長尾和宏医師のテレビ出演シーンを見て2021/09/18 15:31

読売テレビ番組より
長尾和宏医師が読売テレビの『そこまで言って委員会NP』に出演した部分をTVerで見た
YTV My Do でも公開されている。9月20日夕方まで無料配信中。⇒こちら

この番組には私も一度ゲストとして呼ばれたことがあるので、あのスタジオの雰囲気はちょっと懐かしい。

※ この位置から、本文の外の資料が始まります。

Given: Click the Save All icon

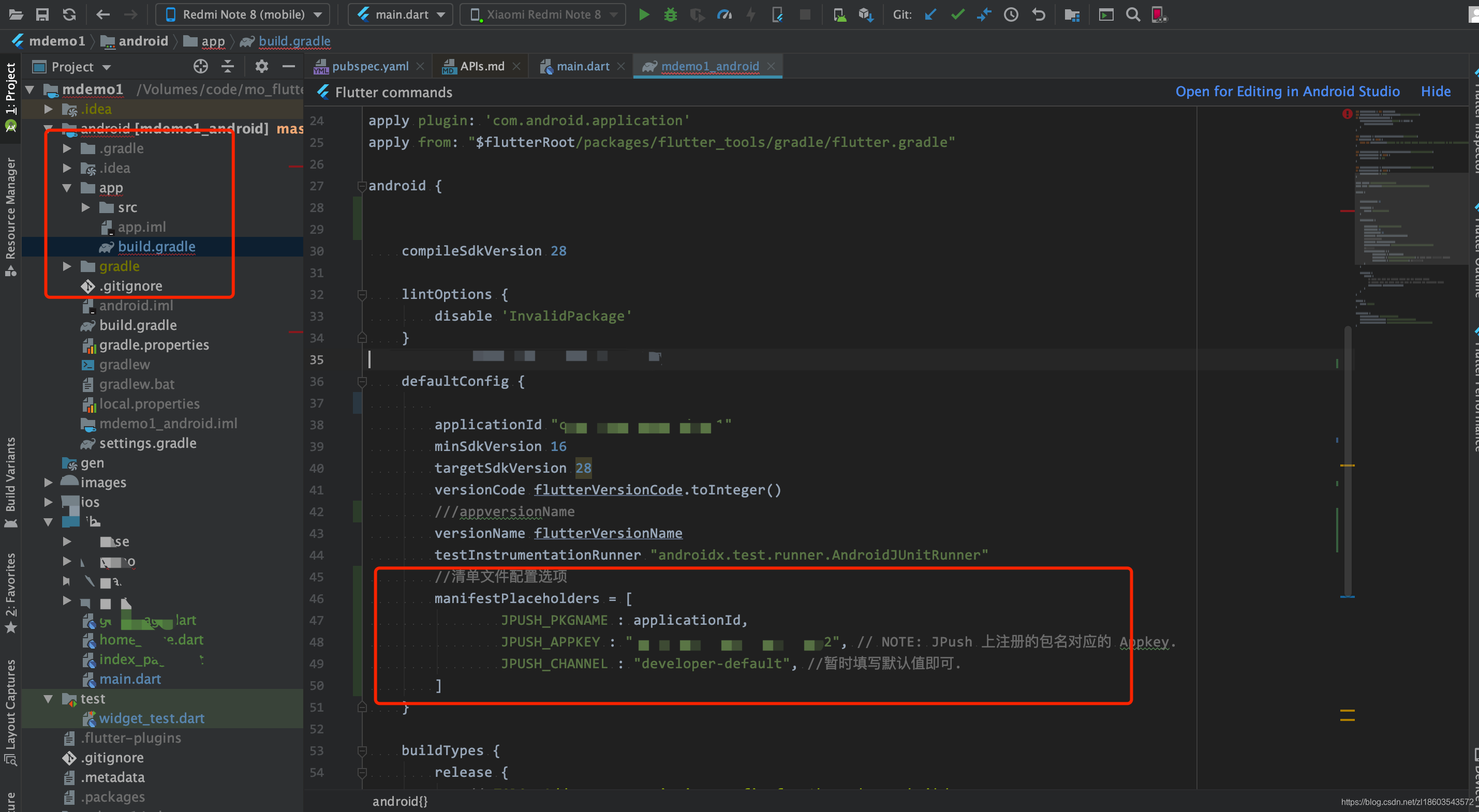Looking at the screenshot, I should 42,15.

もっと聴きたいのにあまりにもあっけなく終わってしまい、残念な気持ちが残るけれど、地上波番組で発信するってのはこういうことなのよね。突っ込んだことを言ってもカットされるし。
でも、今回は長尾氏を好意的に応援したい門田隆将、厚労省や政府を代弁して長尾つぶしにかかる丸田佳奈、裏をある程度知っていながら言葉を濁して逃げる舛添要一(この人は40年前の『朝生』の原発論争のときからズルく生きるという態度は変わらない)……という構図がはっきり分かる編集で、ある意味、ちゃんと見る力のある視聴者には言外の事情も匂わせられたから、いいんじゃないかな。

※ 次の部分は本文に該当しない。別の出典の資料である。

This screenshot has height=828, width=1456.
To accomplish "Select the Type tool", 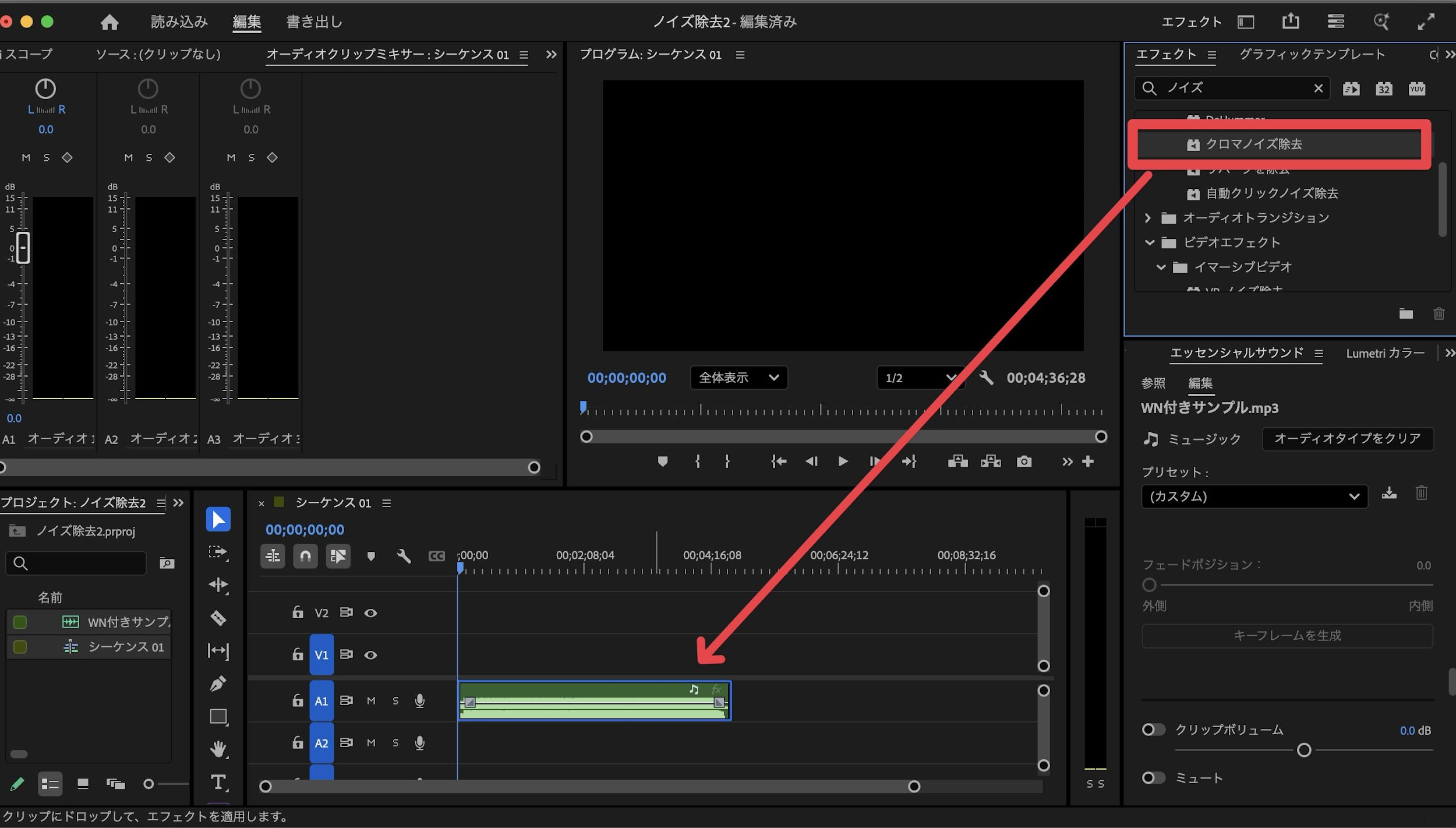I will [218, 782].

このテレビ出演について、長尾氏はブログやメルマガで何度か振り返っているけれど、今日配信されてきたメルマガの最後はこう結んでいた。
早期診断、即治療すれば重症化を防げるのがコロナ。もう正体は割れています。
(有料メルマガからだが、1行だけだから、引用を許してほしい)

本は予約時点で完売、現在増刷中とのこと。ギリギリで予約が間に合い、私のところには昨日届いた。


思っていたより分厚くてビックリ(四六判で400ページ)。この人、一体いつ寝ているんだろう。私も文章を書くスピードは速いほうだと思うけど、それを超えている気がする。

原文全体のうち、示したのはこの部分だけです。